The so-called Nonseum, which claims to be the only one of its kind in the world, has a cult following.
Every year, thousands of people flock to the small village of Herrnbaumgarten, tucked away in the northern wine region close to the Czech border, to find comic relief at the Nonseum.
“We get groups from far-flung places like China and South Korea, and although I sometimes worry that the puns won’t necessarily translate into another language, they do laugh, so clearly there’s something universal about what we show,” said Susanne Machac, one of the museum’s co-managers.
Her brother-in-law, sculptor Fritz Gall, co-founded the Nonseum in 1994 with four other local artists. They got the idea after organizing the country’s first fair of failed inventions in 1984, which was an unexpected success.

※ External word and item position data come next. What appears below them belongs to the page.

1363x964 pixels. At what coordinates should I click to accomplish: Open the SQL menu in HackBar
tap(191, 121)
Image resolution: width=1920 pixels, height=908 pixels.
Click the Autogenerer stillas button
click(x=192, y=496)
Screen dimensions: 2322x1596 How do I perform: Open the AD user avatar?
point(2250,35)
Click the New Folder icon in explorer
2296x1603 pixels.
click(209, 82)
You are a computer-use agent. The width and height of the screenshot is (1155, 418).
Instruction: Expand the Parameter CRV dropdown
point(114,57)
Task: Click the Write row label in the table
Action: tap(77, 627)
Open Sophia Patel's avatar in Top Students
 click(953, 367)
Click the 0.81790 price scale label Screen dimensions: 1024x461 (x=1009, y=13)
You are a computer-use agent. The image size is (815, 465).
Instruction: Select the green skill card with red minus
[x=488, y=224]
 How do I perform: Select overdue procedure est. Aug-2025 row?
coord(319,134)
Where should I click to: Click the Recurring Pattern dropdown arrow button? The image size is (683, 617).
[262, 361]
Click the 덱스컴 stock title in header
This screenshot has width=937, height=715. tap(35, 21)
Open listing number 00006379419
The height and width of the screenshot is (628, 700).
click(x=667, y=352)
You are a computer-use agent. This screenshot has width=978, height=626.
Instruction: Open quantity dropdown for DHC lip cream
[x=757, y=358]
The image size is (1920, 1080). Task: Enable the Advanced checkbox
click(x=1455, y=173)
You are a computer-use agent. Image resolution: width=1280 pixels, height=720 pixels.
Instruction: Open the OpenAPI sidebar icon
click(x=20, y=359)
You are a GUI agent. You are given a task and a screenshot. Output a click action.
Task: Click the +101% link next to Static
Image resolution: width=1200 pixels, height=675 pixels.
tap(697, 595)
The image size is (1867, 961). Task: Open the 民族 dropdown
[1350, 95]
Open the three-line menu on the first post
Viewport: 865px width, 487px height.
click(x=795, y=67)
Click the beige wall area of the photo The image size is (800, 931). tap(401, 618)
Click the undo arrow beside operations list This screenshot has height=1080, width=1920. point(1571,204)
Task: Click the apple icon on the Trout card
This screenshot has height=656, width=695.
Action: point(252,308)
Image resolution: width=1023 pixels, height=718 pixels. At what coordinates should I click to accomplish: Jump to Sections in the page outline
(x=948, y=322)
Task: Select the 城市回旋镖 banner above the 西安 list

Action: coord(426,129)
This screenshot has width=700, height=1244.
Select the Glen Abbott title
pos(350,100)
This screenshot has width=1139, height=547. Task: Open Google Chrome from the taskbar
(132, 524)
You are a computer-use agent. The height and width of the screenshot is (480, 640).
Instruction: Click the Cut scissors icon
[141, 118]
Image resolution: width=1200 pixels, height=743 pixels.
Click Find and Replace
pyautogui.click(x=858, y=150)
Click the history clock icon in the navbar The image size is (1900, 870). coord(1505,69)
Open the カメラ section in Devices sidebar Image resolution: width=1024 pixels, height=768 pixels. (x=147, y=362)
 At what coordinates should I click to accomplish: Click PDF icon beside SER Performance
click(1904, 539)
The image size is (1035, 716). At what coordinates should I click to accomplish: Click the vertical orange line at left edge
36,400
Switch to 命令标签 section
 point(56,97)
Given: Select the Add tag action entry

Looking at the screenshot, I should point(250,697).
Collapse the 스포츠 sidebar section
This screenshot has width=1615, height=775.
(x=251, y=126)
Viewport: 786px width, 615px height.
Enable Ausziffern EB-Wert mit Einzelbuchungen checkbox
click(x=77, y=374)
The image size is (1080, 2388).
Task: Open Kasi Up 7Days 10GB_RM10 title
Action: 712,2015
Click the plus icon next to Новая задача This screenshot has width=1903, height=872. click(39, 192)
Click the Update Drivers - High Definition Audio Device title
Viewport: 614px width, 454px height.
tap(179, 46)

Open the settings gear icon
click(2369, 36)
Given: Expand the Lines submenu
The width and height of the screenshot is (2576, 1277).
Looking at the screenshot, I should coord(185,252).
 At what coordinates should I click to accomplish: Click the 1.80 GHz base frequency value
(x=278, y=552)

Sleepy Herrnbaumgarten, usually home to about 970 people, was suddenly overrun by 5,000 visitors from across Austria and beyond, who had all come to chuckle at the unsuccessful gimmicks.
Gall and his friends realized they had uncovered a market niche — coming up with pointless inventions.
Today, the museum has hundreds of pieces.
They include a soup plate with a plug, which allows you to drain the food when you’ve had enough, and “the world’s one and only collection of famous button holes.”
“This is the third button hole from the top of Napoleon’s military vest,” said Machac with a serious face, pointing to a little square box with a transparent lid.